Absurd is the new normal

Entry 09 Apr 24, 2021 03 min read

It was either the birth of a more egalitarian era in investing or irrational exhuberance unhinged. Critics decried a bubble, while holders gleefully watched their gains multiply on a slick trading app with a glowing, cypherpunk-inspired interface. A Shiba-inspired cryptocurrency, conceived from a meme and invented largely as a joke, more than quintipled in value, seemingly overnight.

The currency briefly surpassed $50 billion in market capitalization, before its price crashed by more than a third just as quickly as it had initially surged.

Pundits pointed out that the canine meme coin’s total value briefly exceeded that of storied financial institutions more than a century old — not that it mattered. Comparing the meme coin to traditional banks on any dimension seemed laughably incongruous and plainly absurd.

It was absurd that a brash CEO of an electric car company could apparently tweet the price of the meme coin into the stratosphere, that the last time the meme coin made headlines was when it had sent the Jamaican bobsled team to the Olympics, that talk of going “to the moon” — which had long been a defining feature of crypto rhetoric — was now leaking onto covers of more staid financial publications and flooding newsrooms around the world.

It was all absurd, yes. But absurd is the new normal.

This meme coin, evangelized by teens on a short-form video app usually reserved for catchy dance clips, could never grow up to become anything serious, right? Probably not — but maybe that didn’t matter anymore. Increasingly, it felt like you no longer had to be serious to be successful.

It’s easy to attribute the latest price spikes to bored millenials and zoomers seeking cheap thrills while stuck at home during a global pandemic. But to do so would miss the larger undercurrents swirling beneath the surface.

The rise of absurdity is nothing short of the latest generation’s counterculture movement, fueled by a deep-seeded anger against the buttoned-down, closed-door capitalism that has left many behind. It comes from a gripping apathy as those marginalized come to terms with a system that doesn’t work for them — a system that never really worked for them, and one that wouldn’t any time soon.

For a generation that grew up on feeds littered with flying poptart kitties and biting babies, what better way to fight back than with memes? A massive fuck you to the metaphorical Wall Street, the established suits with their hedge funds and opaque offshore holding companies, those who could buy politicians as if they were yet another vacation home on the Almafi Coast.

The rebellion is hardly limited to crypto. A thirty-some year old financial analyst, who went by a cheeky psuedonym on a profane trading forum popular with self-styled degenerate traders, was at the forefront of a movement to go long on a game shop stock that many institutional investors had shorted. In the ensuing chaos, mobs of amateur traders drove buy pressure past the boiling point, inflicting billions of dollars worth of damage on the suits on the other side. It was good old-fashioned speculation. But for some, the fight seemed personal. They were angry.
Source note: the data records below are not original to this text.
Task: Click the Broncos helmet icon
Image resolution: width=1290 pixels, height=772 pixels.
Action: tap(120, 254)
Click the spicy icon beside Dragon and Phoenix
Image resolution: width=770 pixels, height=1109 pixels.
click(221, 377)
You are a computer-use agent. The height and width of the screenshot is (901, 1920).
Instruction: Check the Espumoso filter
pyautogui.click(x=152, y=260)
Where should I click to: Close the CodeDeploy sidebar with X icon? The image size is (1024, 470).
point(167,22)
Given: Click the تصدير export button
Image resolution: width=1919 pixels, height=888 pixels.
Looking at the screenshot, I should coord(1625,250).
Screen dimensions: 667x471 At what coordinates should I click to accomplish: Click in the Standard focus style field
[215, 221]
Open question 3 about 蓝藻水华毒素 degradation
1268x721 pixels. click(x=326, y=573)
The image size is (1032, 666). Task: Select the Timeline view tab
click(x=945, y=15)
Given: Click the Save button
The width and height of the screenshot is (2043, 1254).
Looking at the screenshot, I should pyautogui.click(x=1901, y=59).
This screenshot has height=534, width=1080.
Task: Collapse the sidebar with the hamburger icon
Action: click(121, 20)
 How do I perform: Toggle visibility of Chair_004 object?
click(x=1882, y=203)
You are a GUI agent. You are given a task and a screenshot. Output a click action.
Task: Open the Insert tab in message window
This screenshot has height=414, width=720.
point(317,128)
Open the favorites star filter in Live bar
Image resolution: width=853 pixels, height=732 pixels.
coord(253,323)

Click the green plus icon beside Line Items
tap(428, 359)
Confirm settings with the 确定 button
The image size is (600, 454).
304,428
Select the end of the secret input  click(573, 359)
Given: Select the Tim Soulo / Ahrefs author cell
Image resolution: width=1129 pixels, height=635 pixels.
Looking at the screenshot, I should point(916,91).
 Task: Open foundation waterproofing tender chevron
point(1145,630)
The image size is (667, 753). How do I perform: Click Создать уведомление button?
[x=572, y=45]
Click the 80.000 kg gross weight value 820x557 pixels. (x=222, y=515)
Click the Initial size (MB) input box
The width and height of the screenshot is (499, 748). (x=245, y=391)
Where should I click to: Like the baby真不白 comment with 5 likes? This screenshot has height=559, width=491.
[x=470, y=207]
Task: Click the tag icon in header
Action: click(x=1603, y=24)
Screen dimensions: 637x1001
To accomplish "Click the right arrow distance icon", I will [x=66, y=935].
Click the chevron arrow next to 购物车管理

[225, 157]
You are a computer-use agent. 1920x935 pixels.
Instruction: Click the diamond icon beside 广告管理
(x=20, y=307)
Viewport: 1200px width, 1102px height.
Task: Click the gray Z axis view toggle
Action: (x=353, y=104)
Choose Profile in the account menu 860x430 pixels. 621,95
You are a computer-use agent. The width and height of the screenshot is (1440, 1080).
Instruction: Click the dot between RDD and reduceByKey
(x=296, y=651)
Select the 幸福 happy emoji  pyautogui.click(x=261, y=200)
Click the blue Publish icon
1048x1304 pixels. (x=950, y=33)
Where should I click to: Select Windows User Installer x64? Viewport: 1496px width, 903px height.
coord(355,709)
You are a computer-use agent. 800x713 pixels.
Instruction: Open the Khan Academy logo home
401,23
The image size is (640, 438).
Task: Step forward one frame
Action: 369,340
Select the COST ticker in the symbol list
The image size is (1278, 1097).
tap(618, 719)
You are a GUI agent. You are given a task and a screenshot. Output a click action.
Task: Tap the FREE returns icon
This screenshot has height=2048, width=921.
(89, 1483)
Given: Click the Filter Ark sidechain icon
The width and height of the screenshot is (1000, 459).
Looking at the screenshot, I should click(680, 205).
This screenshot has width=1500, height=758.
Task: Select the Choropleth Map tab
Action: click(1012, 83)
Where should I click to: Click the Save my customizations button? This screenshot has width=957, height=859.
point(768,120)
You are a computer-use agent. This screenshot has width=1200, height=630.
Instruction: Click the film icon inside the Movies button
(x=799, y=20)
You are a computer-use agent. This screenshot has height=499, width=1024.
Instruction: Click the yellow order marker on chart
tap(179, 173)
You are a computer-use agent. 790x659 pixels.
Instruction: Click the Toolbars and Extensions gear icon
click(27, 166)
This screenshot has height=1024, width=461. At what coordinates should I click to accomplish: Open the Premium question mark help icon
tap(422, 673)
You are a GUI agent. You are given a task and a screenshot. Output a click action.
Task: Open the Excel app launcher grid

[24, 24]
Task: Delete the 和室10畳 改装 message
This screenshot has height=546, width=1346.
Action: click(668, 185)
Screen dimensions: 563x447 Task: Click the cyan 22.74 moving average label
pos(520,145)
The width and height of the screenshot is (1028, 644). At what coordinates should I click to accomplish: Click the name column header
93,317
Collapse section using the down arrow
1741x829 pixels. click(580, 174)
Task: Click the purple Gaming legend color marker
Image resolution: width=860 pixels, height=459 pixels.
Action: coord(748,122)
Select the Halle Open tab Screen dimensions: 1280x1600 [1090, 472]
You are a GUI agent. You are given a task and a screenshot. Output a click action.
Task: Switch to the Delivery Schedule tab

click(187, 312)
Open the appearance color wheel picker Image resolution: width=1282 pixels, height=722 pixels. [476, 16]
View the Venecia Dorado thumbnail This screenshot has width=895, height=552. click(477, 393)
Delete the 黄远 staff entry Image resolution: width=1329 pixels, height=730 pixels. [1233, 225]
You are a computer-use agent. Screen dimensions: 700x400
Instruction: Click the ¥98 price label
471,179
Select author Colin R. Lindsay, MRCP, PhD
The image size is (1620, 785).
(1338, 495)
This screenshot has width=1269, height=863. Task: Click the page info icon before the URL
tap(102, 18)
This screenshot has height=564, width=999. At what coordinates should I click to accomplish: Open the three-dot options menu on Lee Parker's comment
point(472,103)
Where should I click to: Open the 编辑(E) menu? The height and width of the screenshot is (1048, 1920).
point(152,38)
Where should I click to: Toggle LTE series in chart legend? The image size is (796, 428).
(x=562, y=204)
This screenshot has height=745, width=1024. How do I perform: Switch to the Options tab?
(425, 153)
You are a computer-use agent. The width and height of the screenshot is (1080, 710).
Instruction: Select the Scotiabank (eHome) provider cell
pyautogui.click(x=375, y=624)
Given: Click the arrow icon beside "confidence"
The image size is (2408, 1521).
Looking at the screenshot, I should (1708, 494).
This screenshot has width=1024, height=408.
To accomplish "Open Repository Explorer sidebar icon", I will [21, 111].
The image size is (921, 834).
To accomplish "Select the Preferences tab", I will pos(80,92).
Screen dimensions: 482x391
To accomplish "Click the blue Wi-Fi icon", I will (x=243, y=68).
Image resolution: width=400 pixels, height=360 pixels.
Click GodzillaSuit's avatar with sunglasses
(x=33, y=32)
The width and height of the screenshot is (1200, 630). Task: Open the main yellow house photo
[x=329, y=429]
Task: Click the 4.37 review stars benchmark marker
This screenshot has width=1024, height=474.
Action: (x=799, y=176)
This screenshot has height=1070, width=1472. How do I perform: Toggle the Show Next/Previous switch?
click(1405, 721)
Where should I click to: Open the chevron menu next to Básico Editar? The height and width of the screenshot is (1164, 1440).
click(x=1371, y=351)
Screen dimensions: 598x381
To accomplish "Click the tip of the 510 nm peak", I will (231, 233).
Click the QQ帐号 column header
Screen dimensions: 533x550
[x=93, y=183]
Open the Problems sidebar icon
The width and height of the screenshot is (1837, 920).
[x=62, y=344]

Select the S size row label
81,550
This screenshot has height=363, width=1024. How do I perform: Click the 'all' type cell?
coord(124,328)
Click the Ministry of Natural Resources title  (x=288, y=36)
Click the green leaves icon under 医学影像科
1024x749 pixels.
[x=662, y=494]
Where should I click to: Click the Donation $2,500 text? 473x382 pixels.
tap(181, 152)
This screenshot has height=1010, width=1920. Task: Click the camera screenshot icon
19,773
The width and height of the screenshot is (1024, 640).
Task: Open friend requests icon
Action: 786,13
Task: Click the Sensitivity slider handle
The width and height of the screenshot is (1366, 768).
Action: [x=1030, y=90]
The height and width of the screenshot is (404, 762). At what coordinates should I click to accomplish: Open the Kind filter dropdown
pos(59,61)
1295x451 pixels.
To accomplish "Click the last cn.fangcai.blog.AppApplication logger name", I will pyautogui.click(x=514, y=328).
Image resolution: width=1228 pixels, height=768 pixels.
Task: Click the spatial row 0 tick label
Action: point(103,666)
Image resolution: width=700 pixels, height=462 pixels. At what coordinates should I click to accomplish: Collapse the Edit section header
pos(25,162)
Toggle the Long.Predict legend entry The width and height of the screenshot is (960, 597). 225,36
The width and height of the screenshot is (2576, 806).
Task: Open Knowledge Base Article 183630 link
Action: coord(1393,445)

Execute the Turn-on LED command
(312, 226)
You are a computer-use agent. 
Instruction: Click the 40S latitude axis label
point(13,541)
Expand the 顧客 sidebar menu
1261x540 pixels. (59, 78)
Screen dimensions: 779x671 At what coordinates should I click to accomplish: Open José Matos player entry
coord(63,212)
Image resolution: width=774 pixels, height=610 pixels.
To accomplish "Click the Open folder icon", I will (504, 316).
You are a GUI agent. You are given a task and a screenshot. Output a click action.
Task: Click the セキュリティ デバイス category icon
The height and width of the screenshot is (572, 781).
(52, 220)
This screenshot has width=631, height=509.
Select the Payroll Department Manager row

They should be angry. Archaic regulations, originating from the depths of the Great Depression, prevent all but the richest and supposedly most sophisticated investors from accessing the most lucrative deals. These are under the guise of protecting retail investors from unmanageable risk, which seems misdirected in an era where teens YOLO their college loans on the slick trading app with the cypherpunk-inspired interface.

The slick trading app, and many of its brokerage peers, route these trades through centralized market makers that pay fractions of a penny per trade for the privilege of getting what are essentially first-look rights to market movements. It’s the closest you can get to seeing the future. Unlike the retail investors that congregate on the profane trading forum, these market makers don’t lose.

If you see the whole system as rigged, why play by the rules? Why not send the meme coin to the moon? If you can look beyond its funny origins and relative volatility, the network itself is stable enough. You can tip content creators, sponsor a Nascar driver — even be the face of a processed meat stick’s latest brand campaign.

What is acceptable is changing because the ones who are accepting are changing. And the newest generation seems to have a higher tolerance — even an affinity — for the silly and the absurd. It doesn’t seem too far-fetched to believe this will shift the boundaries of what is considered normal in the coming years. In many ways, it already has.

As of writing, the canine meme coin is makng a surprisingly robust recovery since its price cratered by half from its short-lived all time high. From here, the price will go up; it’ll go down. Market exhuberance is in full-swing, and the party has to end at some point. But when the music stops and the lights turn on, how might the world have changed?

This time may not be different, but what comes next may very well be.